Ao discursar no Teatro Municipal para segmentos da sociedade civil e lideranças religiosas, no dia 27 de julho, o bispo de Roma volta a falar na “cultura do encontro” e o no desafio de um “diálogo construtivo”. O diálogo é a opção certeira contra a “indiferença egoísta” ou o “protesto violento”. E um diálogo que seja amplo, envolvendo partilha com as diversas gerações, com o povo, com as culturas e religiões. Não há saída feliz para o horizonte da humanidade a não ser pelo diálogo: “É impossível imaginar um futuro para a sociedade sem uma vigorosa contribuição das energias morais numa democracia que evite o risco de ficar fechada na pura lógica da representação dos interesses constituídos”. Francisco mostra mais uma vez seu estado de atenção ao ritmo das ruas, às “energias morais” que animam a juventude brasileira em seus protestos em favor de uma sociedade distinta e de uma democracia em tom maior. Reconhece ainda que as tradições religiosas têm um papel importante na construção desse futuro de paz, e que também o Estado atua positivamente em favor de uma laicidade mediadora, ou seja, de uma laicidade “que sem assumir como própria qualquer posição confessional, respeita e valoriza a presença do fator religiosa na sociedade, favorecendo suas expresses concretas”.

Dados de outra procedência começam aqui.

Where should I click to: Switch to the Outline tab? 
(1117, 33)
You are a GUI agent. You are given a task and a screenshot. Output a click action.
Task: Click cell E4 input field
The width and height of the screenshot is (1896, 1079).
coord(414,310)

Ao final do dia 27, em seu discurso durante a Vigília de Oração, o papa Francisco fala explicitamente nos protestos protagonizados pela juventude brasileira desde o mês de junho. Indica estar acompanhando com atenção toda essa movimentação em favor de mudanças no país. E sua palavra não é em favor de uma omissão da juventude católica, mas de incentivo à participação nas ruas: “Os jovens nas ruas, vocês têm de ser protagonistas, vocês têm de superar a apatia e oferecer uma resposta cristã para as inquietações sociais. Que se envolvam em um trabalho pelo mundo melhor. Não sejam covardes, se metam, saiam às ruas, como fez Jesus”.

A presença de Francisco no Brasil marca um novo tempo na vida da Igreja católica, que busca estar sintonizada com a “mudança de época”. No espírito aberto do Vaticano II, convoca toda a comunidade para um real aggiornamento. Imbuído da mesma sensibilidade de João XXIII, sublinha a ousadia de novos passos para a Igreja, contra todos aqueles “profetas de desventura”, que se fixam numa lógica de mera continuidade com o passado ou que buscam acentuar sua prática pastoral com o reiterado exercício do “não”: não mudar a fé da Igreja, não mudar a doutrina, não mudar a prática pastoral etc. Os jovens mostram com energia e vitalidade sua expectativa numa Igreja que se firma num fermento evangelizador que propicia mudanças, para além de uma Igreja que só consegue fornecer “palavras seguras” mas desencantadas.

O que Bergoglio nos apresenta não é apenas um “estilo diferente” de exercício papal, mas “um outro modelo de Igreja”. É o que diz com acerto o vaticanista Marco Politi, em entrevista publicada no jornal O Globo (28/07/2013). Para ele, Francisco “abriu uma revolução” no âmbito da comunidade ecclesial. Como no Vaticano II, a primavera volta a mostrar seu rosto iluminado na Igreja, e a nova música que se apresenta tem os toques da acolhida, do serviço e da colegialidade.

Faustino Teixeira
Professor no Programa de Pós-Graduação em Ciência da Religião da Universidade Federal de Juiz de Fora.